JSON to PDF API for structured document generation
Turn structured JSON DocumentRequest payloads into PDFs with pages, coordinates, text, tables, barcodes, metadata, and PDF/A settings.
/api/v1/pdf/render Convert structured application data into deterministic PDF documents without running a browser, shipping HTML/CSS, or storing customer files. Your system sends pages, elements, coordinates, settings, and business content; gPdf returns an application/pdf response.
When to use this API
- Your backend already has structured data and needs a PDF response.
- You want explicit pages, coordinates, elements, barcodes, and settings instead of HTML layout.
- You need repeatable output for invoices, labels, reports, statements, or generated packets.
- You want to test payloads in the Playground before putting a token in production.
What it does not replace
- You need arbitrary HTML-to-PDF conversion. gPdf uses DocumentRequest JSON, not a browser DOM.
- Your team wants a stable template_id contract. Use Template Render after the layout is published.
- You need Factur-X or ZUGFeRD e-invoice packaging. Use the E-Invoice Render endpoint.
Which endpoint to call
/api/v1/pdf/render
JSON Render is the default path for this workflow.
/api/v1/template-render
Use this when the workflow needs the related API path, template contract, or capabilities lookup.
Minimal request
POST /api/v1/pdf/render - one-page JSON DocumentRequest.
{
"pages": [
{
"size": "a4",
"elements": [
{
"type": "text",
"x": 20,
"y": 24,
"content": "Hello from gPdf",
"style": {
"font_size": 18,
"font_family": "NotoSans-Regular"
}
}
]
}
]
}
What gPdf handles
- DocumentRequest rendering from pages and elements.
- Text, tables, images, vector barcodes, lines, shapes, watermarks, metadata, and PDF/A settings.
- Font embedding and fallback for Latin, CJK, emoji-capable, and other supported scripts.
- Binary PDF response with the shared gPdf error-code envelope on failure.
What your system owns
- Business data, field mapping, and document semantics.

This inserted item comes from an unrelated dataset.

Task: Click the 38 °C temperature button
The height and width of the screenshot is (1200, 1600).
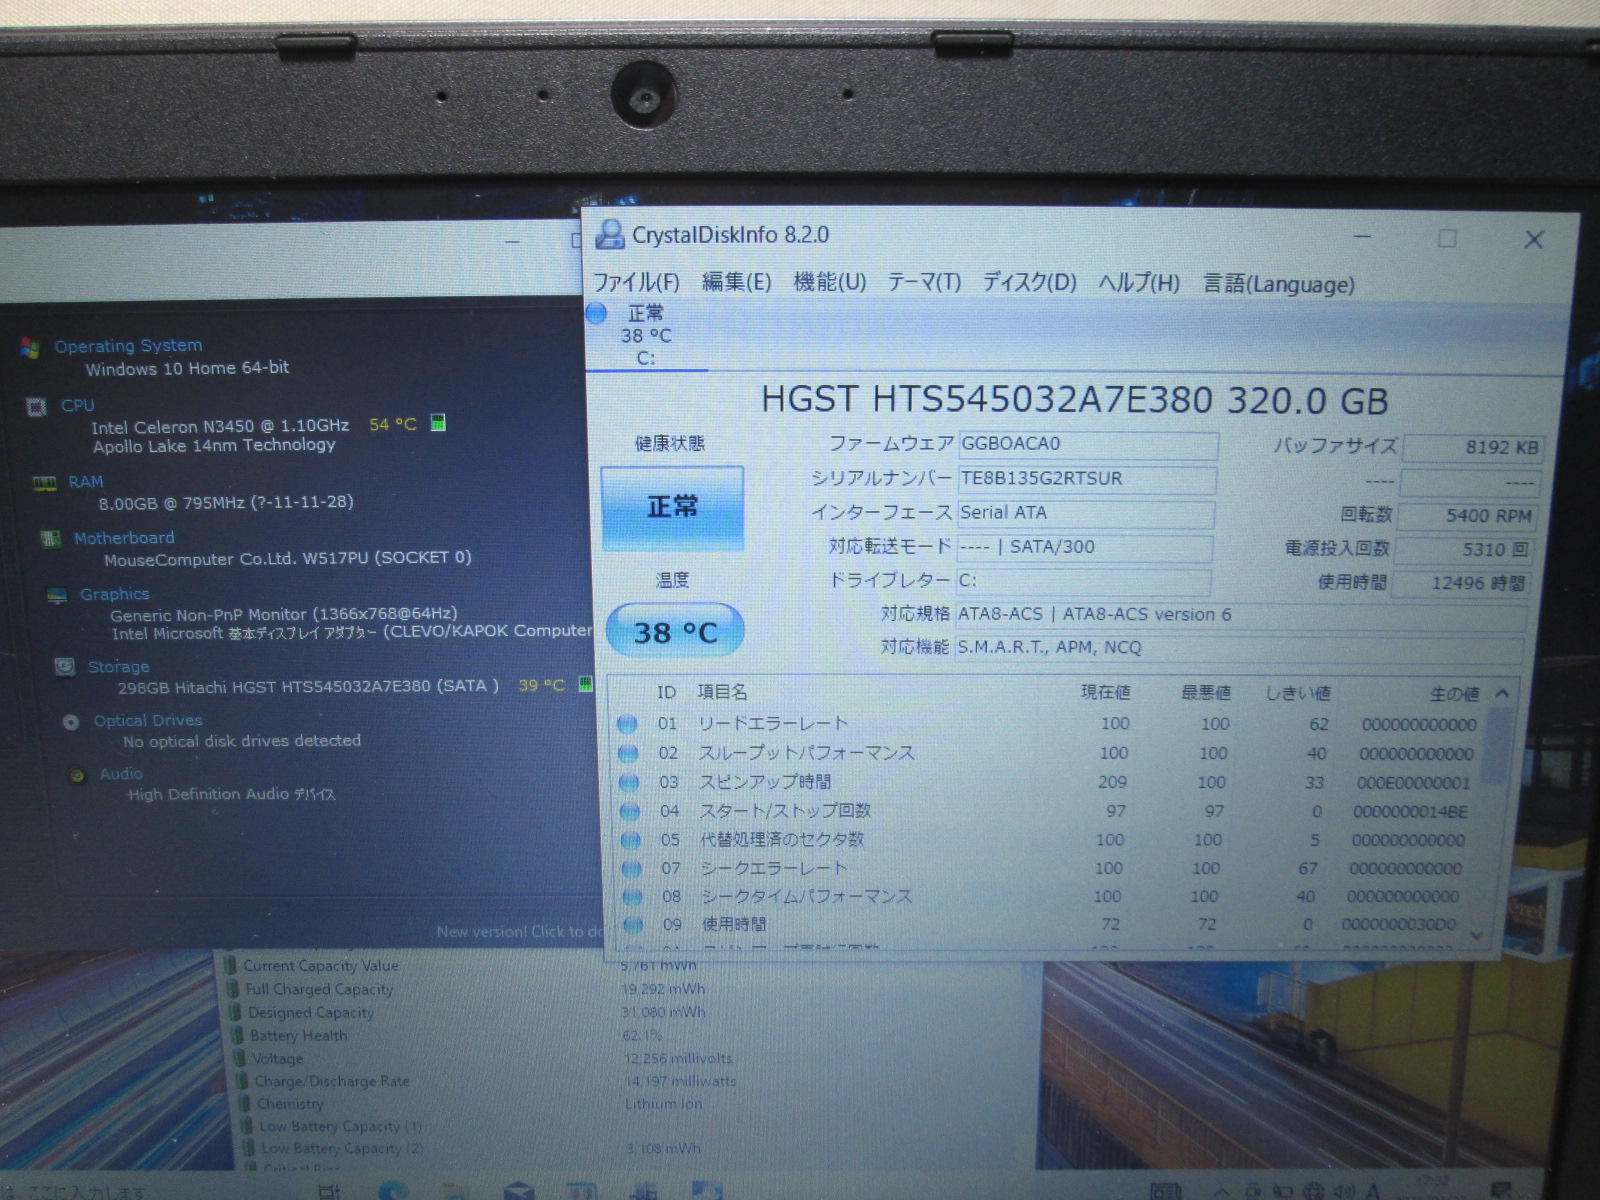Action: point(675,632)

- Request IDs, retry and idempotency strategy, file naming, and storage after response.
- Any tax, invoice, carrier, compliance, or customer-specific rules before rendering.
Production checklist
- Generate and pass an X-Request-Id for traceability.
- Validate payloads against the OpenAPI or docs before sending live traffic.
- Keep the API base URL configurable and store the bearer token outside source code.
- Decide whether your output should be inline or attachment mode.
- Add golden-PDF tests for critical layouts so template or data changes are visible.
Claim boundaries
- This is not HTML-to-PDF and does not run Chromium.
- The API renders the document you describe; it does not infer legal or business meaning from your data.
- For repeated layouts, Template Render is usually the better public contract.
How the JSON Render workflow fits
JSON Render is the lowest-level public rendering path. Your application sends the document structure directly: page size, elements, coordinates, styling, metadata, output mode, and optional PDF/A settings. This is the right layer when the document layout is generated by code or when your team wants pixel-level control over the PDF.
The API contract is explicit. If your system sends a text element, gPdf renders a text element. If it sends a barcode element, gPdf draws the barcode as vector PDF content. gPdf does not read business intent from the payload and does not decide whether an invoice number, carrier tracking value, or tax field is correct.
When to switch to Template Render
If the same layout is used repeatedly across systems, publish it as a template
and call POST /api/v1/template-render with template_id plus data[]. That
moves layout ownership out of every caller and gives your ERP, OMS, WMS, or SaaS
backend a stable field contract.
Use JSON Render for layout creation, one-off documents, and programmatic documents. Use Template Render when the layout is fixed and the only thing that changes per request is business data.
Production shape
In production, treat a PDF request like any other important API call: include a request ID, set a timeout, make retries idempotent, log the response metadata, and store the returned PDF only in your own system if retention is required. The gPdf render path is stateless after a standard render response.
FAQ
- Is this a HTML-to-PDF API?
- No. gPdf accepts a structured JSON DocumentRequest with pages, elements, coordinates, and settings. It does not run a browser or execute arbitrary HTML/CSS.
- Which endpoint should I call first?
- Start with POST /api/v1/pdf/render when you want direct control of the layout. Move to POST /api/v1/template-render when the layout should become a stable template_id contract.
- Does the API return a PDF directly?
- Yes. A successful render returns application/pdf. Errors use the shared JSON error envelope with an API-XXX code and req_id.
- Can I test without building an integration?
- Use the gPdf Playground to test JSON payloads interactively, then move the same DocumentRequest shape into your backend client.